Registration of medicines: regressive policies of DRAP blamed for low drugs' export
Regressive policies of Drugs Regulatory Authority of Pakistan (DRAP) in granting registration and clearing backlog of more than 14,000 pending registration are creating hurdles in export, depriving the country of precious foreign exchange, industry sources told Business Recorder.
"Pakistan could have increased its pharmaceutical exports from $200 million to $1 billion by the end of 2015, had the proposed plan of the industry been materialised by the government," sources said. While the DRAP is contemplating to keep an unrealistic tight control over each and every drug made in Pakistan, industry experts said Indian authorities have realised their mistake and have retreated to free market in case of generic drugs after a judicial review.
According to former chairman Pakistan Pharmaceutical Manufactures Association (PPMA) Dr Kaiser Waheed, the DRAP is yet to come up with a pricing policy. He urged the authority to reconsider its approach on the pattern to Indian pricing policies. "We are given examples of Indian drug prices from both life saving and other segments but when the reasons of low prices are discussed they shy away from implementing the Indian policies, the most important being free market mechanism in non-life saving segment," industry sources said.
They further said that because of non-transparent practices in fixation of drug prices in Pakistan most of the quality drug producers have stopped manufacturing drugs that are not commercially-viable and this has badly impacted the pockets of poorer patients as the same drugs are smuggled and sold at double prices fixed by the drug regulator. The Indian pharmaceuticals market has features that make it unique. First, branded generics reign, making up for 70 to 80 percent of the retail market. Second, local manufacturers enjoy a dominant position driven by formulation and development capabilities as well as early investments. Third, price levels are low, impelled by excessive competition.
The government of India has announced policies to provide facilitating environment for the Indian pharmaceutical industry. These guidelines of the government of India are targeted at building a higher number of hospitals, boosting local access to healthcare, enhancing the quality of medical training, augmenting public expenditure on healthcare to 2-3 percent of GDP, up from the current level of 1 percent.

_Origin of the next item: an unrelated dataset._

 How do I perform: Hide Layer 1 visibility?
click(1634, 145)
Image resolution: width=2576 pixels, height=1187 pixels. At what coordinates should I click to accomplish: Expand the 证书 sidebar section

Experts said the industry in Pakistan is still tied up to submission of requests for revision in prices of thousands of drug formulation. The decision making in this industry is highly sluggish, as requests made years back are still awaiting approval. "The DRAP lacks the capacity and capability to take quick and prudent decisions on drug pricing and the government should link the prices of all drugs to the average price of similar medicines in the neighbouring countries ie India, Sri Lanka and Bangladesh till DRAP develop capabilities," an industry expert said.
It is pertinent to mention here that the experts from industry have projected the Indian pharmaceuticals market will grow to $55 billion by 2020 driven by a steady increase in affordability and a steep jump in market access. On the other hand, a completely different scenario is expected out of the Pakistani industry as according to experts the stalemate in drug pricing has effectively blocked the introduction of new molecules in Pakistan depriving the patients of the availability of modern and well researched medicines.